Human Resources – The “Big Picture”

It’s the recruiter’s job to identify strong candidates and guide them through the hiring process. Think of the recruiter as the “big picture” person. They can give you an overview of the company and the department as a whole. (Save very specific questions about the job for the hiring manager.) The recruiter is also the best person to answer questions about the hiring process. Some questions to ask the recruiter:

  • What do employees enjoy most about working for your company?
  • What type of employee tends to excel at this company?
  • Can you tell me more about the interview process?

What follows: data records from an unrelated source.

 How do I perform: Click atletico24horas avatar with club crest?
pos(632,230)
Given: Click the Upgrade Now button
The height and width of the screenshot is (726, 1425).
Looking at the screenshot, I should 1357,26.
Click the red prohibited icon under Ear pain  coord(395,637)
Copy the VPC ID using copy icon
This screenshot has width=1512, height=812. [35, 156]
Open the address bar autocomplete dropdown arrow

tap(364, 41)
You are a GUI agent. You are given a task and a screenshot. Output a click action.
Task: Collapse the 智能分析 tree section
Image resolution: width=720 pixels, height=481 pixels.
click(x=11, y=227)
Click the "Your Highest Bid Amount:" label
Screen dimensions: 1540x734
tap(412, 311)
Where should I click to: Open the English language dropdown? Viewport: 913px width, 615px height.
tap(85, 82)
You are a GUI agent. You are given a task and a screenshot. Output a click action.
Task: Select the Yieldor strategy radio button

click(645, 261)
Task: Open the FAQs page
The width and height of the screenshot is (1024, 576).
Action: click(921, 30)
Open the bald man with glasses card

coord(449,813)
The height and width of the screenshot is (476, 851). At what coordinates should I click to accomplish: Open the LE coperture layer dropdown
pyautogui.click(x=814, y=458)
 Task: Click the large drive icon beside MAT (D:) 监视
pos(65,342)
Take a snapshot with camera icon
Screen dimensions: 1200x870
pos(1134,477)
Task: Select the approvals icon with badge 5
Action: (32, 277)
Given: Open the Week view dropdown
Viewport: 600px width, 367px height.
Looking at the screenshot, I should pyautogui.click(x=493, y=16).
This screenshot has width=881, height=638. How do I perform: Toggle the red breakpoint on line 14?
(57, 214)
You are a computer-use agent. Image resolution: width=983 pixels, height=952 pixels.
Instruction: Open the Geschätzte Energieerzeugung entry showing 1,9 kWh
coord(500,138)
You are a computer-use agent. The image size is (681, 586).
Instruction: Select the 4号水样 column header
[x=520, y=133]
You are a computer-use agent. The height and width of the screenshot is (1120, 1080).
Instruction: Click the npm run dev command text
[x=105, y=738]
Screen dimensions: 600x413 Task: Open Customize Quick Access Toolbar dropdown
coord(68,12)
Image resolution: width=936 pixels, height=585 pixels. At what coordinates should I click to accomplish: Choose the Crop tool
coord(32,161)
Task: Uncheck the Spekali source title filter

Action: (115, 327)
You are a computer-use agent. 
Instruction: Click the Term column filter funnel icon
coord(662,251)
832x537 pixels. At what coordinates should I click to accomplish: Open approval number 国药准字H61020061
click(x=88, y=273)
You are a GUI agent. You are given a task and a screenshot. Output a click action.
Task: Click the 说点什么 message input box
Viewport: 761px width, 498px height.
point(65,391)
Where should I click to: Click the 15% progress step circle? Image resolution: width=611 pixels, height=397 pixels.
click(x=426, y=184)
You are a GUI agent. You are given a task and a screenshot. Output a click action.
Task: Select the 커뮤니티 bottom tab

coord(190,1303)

Hiring Manager – The “Future Boss”

The hiring manager will likely supervise you if you get the job. They’re the most knowledgeable people about the position and its requirements. You should direct specific questions about the job, its responsibilities and its challenges to them. You may also want to ask what kind of candidate they’re seeking. Some questions to ask the hiring manager:

  • What are the most important skills for the job?
  • How would you describe your ideal candidate?
  • What’s a common career path at the company for someone in this role?

Executive – The “Expert”

Senior managers and executives are likely to be most knowledgeable about the latest happenings in their industry. If you’ll be working closely with an executive, you can ask them some specifics about the Job. But you should focus most of your questions on the future of the company and the industry. This is your chance to show off your industry knowledge! Some questions to ask a senior manager or executive:

  • How do you think this industry will change in the next five years?
  • What do you think gives this company an edge over its competitors?
  • What’s the company’s biggest challenge? How is it planning to meet that challenge?

Co-Worker – The “Straight Talker”

Some interviews will also include a meeting with a potential coworker — the interviewer most likely to “tell it how it is.” A potential colleague may be most candid about the job, its challenges and the work environment. However, don’t expect inside information and certainly don’t ask for it. Some questions to ask a potential coworker:

  • What’s a typical day like in the department?
  • How would you describe the work environment at the company?
  • What’s the most enjoyable part of your job?
  • What’s the most challenging part?